WRONG. For one simple reason. The default appearance and CSS values of tags has NOT ONE BLASTED THING TO DO WITH WHAT THE TAGS MEAN! And that's true even for <b> and <i>
DIV and SPAN are semantically neutral, so yes they do kind of mean the same thing, but your reasoning is way off the mark because appearance isn't what HTML tags are for. Grammar and structure is. Thus a UA -- ANY user-agent-- can try to convey that meaning regardless of device capabilities or user limitations!
If you are thinking the default appearance of ANY of your tags when writing your HTML, you are choosing all the wrong tags for all the wrong reasons. Same reason these nitwit "frameworks" with their presentational classes are incompetent trash!
A bigger flaw though is your use of the term inline-block, which is something different entirely... and confusing HTML inline/block with CSS display states. Whilst they do default to a name match, they do NOT mean the same thing.
SPAN is phrase level, it does not interrupt the flow or create pauses on screen/braille readers. It's just a neutral hook to say "this MIGHT receive some sort of style or behavior".
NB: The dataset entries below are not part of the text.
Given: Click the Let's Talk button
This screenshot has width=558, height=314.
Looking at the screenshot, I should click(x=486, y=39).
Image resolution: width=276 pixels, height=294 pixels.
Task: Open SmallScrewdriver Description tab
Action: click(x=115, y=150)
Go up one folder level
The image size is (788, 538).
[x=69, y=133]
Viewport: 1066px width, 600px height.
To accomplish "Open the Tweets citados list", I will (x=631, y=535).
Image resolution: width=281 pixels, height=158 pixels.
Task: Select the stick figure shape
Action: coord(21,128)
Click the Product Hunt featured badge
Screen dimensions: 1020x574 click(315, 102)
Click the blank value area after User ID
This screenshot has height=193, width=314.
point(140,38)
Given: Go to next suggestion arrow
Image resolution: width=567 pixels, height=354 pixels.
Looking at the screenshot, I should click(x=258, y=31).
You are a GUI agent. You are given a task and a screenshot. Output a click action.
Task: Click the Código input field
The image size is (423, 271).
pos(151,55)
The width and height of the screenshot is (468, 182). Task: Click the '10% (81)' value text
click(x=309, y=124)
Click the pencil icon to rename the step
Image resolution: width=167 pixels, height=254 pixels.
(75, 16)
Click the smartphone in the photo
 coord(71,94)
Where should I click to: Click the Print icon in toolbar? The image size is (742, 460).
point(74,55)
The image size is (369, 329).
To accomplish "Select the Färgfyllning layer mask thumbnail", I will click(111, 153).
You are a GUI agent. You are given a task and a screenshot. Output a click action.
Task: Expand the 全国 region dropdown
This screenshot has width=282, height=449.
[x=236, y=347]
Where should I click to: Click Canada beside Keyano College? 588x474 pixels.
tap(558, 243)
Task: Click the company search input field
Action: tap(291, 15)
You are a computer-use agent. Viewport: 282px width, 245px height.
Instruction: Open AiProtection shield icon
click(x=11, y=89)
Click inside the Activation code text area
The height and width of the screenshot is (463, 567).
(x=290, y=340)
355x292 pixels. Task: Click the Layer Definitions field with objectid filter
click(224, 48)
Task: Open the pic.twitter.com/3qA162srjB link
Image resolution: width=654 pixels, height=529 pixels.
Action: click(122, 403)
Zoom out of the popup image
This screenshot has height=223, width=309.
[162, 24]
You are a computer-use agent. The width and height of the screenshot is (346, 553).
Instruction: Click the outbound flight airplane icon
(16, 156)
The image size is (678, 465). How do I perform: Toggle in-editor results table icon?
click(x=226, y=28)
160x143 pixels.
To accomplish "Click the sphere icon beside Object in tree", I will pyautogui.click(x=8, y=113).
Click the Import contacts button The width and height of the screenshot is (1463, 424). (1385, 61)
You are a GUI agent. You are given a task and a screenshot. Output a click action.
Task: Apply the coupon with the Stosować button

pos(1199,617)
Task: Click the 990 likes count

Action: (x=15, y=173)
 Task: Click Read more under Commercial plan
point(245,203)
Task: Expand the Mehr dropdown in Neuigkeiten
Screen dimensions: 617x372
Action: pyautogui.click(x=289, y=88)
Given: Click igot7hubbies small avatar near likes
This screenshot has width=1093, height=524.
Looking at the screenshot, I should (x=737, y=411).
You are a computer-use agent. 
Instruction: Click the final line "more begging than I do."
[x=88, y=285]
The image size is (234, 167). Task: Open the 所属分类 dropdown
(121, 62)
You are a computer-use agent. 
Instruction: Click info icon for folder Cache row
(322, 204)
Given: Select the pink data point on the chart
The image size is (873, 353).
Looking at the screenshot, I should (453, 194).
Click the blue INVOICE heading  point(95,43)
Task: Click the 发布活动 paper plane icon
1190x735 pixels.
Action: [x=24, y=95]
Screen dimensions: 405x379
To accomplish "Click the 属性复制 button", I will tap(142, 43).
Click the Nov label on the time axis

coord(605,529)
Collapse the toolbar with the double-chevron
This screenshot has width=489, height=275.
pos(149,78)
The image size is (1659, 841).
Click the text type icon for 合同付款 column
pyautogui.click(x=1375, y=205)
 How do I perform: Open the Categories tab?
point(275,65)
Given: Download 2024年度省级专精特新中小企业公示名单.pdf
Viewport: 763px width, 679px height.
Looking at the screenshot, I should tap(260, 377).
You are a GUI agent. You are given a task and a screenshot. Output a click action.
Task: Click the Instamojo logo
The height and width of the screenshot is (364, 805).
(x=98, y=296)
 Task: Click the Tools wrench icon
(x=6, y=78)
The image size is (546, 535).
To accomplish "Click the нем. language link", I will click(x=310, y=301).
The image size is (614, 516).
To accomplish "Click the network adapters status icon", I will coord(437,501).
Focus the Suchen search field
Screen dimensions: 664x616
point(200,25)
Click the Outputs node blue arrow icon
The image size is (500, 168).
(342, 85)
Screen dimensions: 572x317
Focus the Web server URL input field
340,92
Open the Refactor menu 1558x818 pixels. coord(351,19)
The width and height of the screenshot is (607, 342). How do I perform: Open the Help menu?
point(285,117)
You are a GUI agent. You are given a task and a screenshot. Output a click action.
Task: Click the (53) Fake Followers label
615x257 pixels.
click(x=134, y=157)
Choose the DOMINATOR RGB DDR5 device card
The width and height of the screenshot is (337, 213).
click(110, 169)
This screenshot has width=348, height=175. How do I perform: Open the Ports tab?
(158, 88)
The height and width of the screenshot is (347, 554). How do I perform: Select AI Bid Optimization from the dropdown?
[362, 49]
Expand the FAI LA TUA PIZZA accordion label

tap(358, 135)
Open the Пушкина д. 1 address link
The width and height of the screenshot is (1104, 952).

And yes, DIV is similar, but it's block level / structural. Screen readers, braille readers, and other such UA's will use it as a break and possibly even a landing.
Their default appearance for visual UA's having dick-all to do with it.
You also use the value inline-block which is something different entirely... so even your CSS statements are gibberish.
display:block; Defaults to full width, can have dimensions set on it.
display:inline; Shrinks to fit its content, ignores width and height, vertical padding is applied to the render stage but is ignored for height/flow calculations... unless you're in IE in which case it behaves as inline-block.
display:inline-block; Behaves as inline in shrinking to content by default, but can have width, height, and vertical padding set.
DIV and SPAN are not "inline-block" in EITHER HTML or CSS. They are block and inline respectively. Three separate things!